Milton Friedman, one of the most influential economists of the past century and winner of a 1976 Nobel Prize, died on Thursday morning of heart failure at a San Francisco area hospital, a spokeswoman for his family said. He was 94.
I've never actually read any of his books, which doesn't keep me from understanding what an enormous contribution he has made to the world. I was directly influenced by his son David's book, The Machinery of Freedom, which cohered a lot of thoughts I had been thinking in the early 80s. I learned of his death, not through any news source, but via LJ - his grandson
![[livejournal.com profile]](https://www.dreamwidth.org/img/external/lj-userinfo.gif)

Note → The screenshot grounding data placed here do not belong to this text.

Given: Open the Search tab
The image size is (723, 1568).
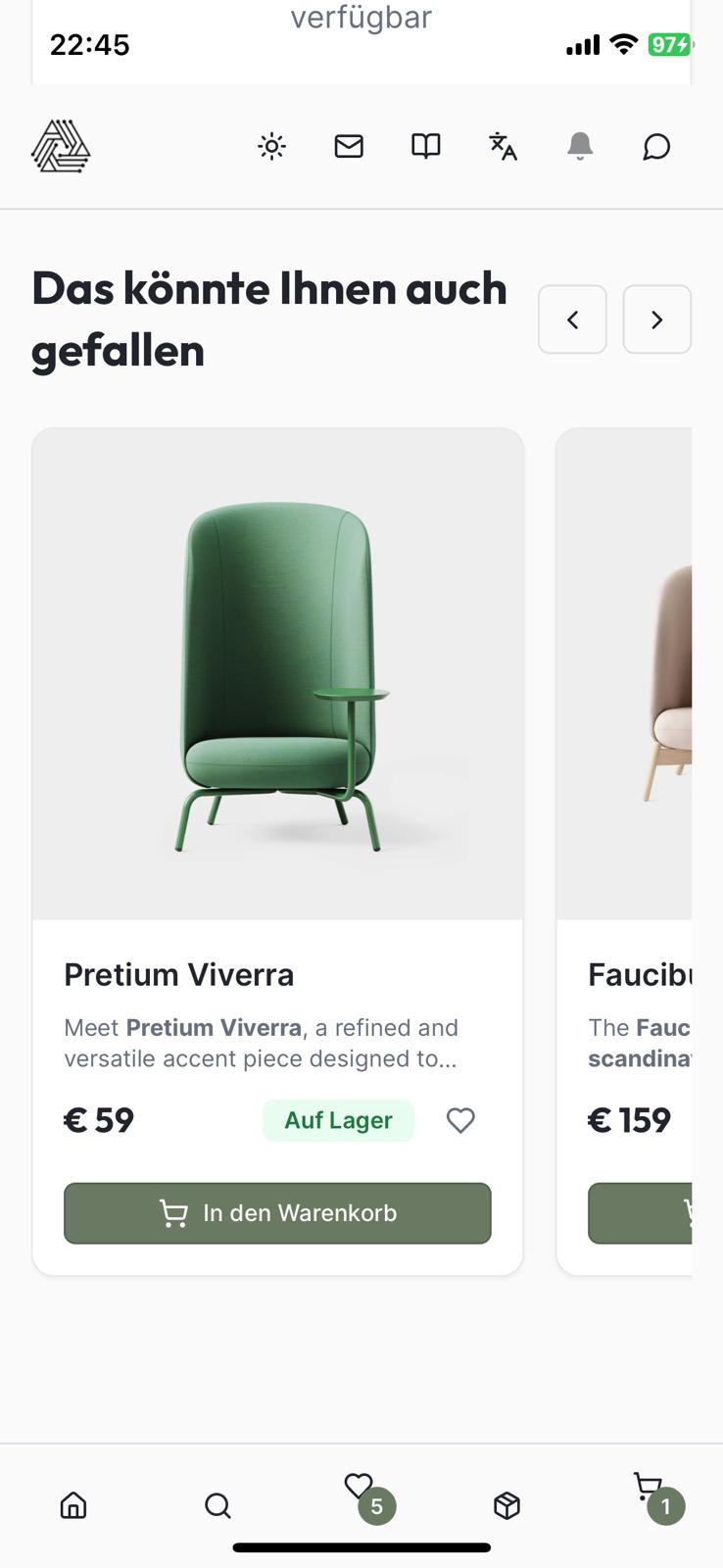Looking at the screenshot, I should 217,1505.
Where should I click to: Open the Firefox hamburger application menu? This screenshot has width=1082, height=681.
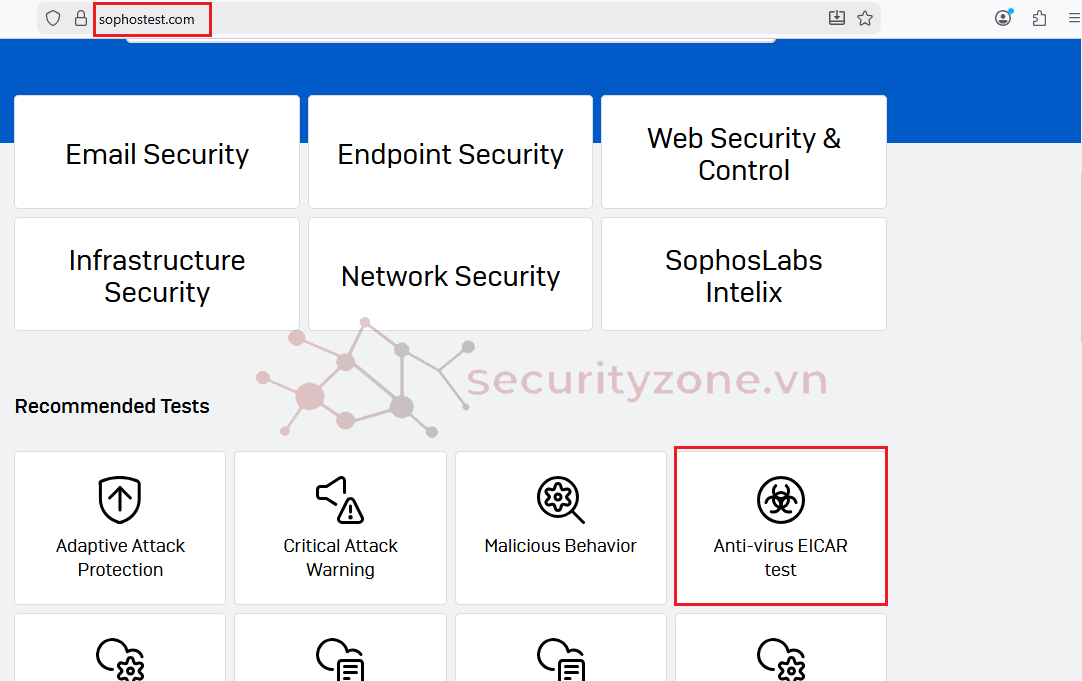click(1073, 18)
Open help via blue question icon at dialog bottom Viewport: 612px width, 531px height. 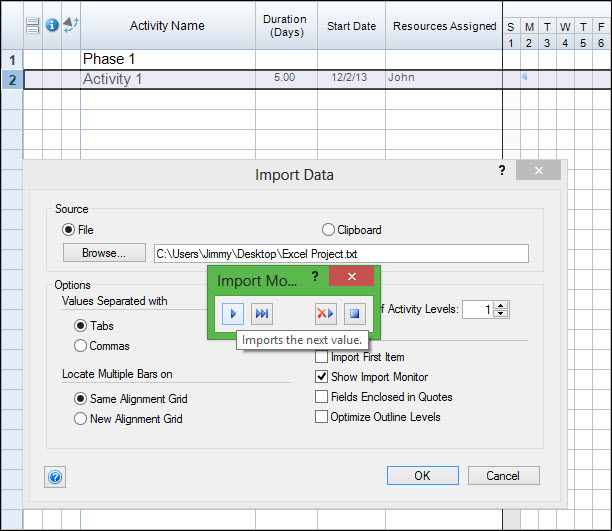[55, 477]
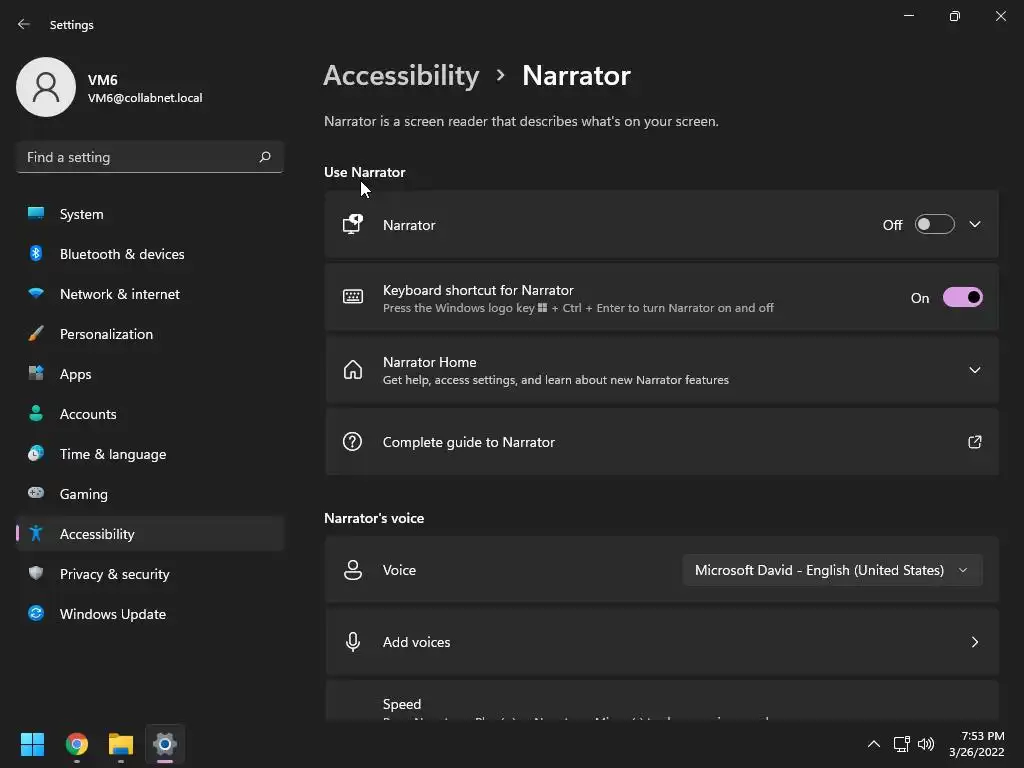Screen dimensions: 1024x768
Task: Open the Add voices page
Action: click(662, 642)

Milton Friedman was not just a Nobel Prize-winning economist, exemplar monetarist, and thinker; his greatest contribution was in popularizing and extending into the post-WW II world the ideas of decentralization, free markets, and limited government solutions to problems of the day. One has to remember the memetic environment of the era; decades of war and authoritarian central planning schemes following the Great Depression, when the majority of educated people around the world believed socialism and ever-greater government intervention were the answer to poverty and conflict of all sorts. (His diagnosis of the Depression: "The Fed was largely responsible for converting what might have been a garden-variety recession, although perhaps a fairly severe one, into a major catastrophe. Instead of using its powers to offset the depression, it presided over a decline in the quantity of money by one-third from 1929 to 1933.... Far from the depression being a failure of the free-enterprise system, it was a tragic failure of government.")
Tirelessly, decade after decade, he worked to educate the population and counteract generations of government propaganda promoting government interventions as the only solutions to problems. As a result, we now live in a world where large numbers of voters understand that problems are best resolved closest to their source, by people with a direct interest in the outcome, and that designing a government program to solve a problem is no easy task, since such programs are subject to pitfalls of unintended consequences and inefficiency. He contributed to a political environment that led to the end of the draft, deregulation, welfare reform, and recent experiments in school choice. While identified with the Republican Party, he was politically more a classic liberal of the old school, interested in maximizing freedom; he supported decriminalization of drugs and prostitution. He was a friend of freedom in all its forms. If one's highest duty to humanity is to contribute to the body of what we know and understand (the Noƶsphere) in a way that promotes the future of mankind, he did his duty many times over.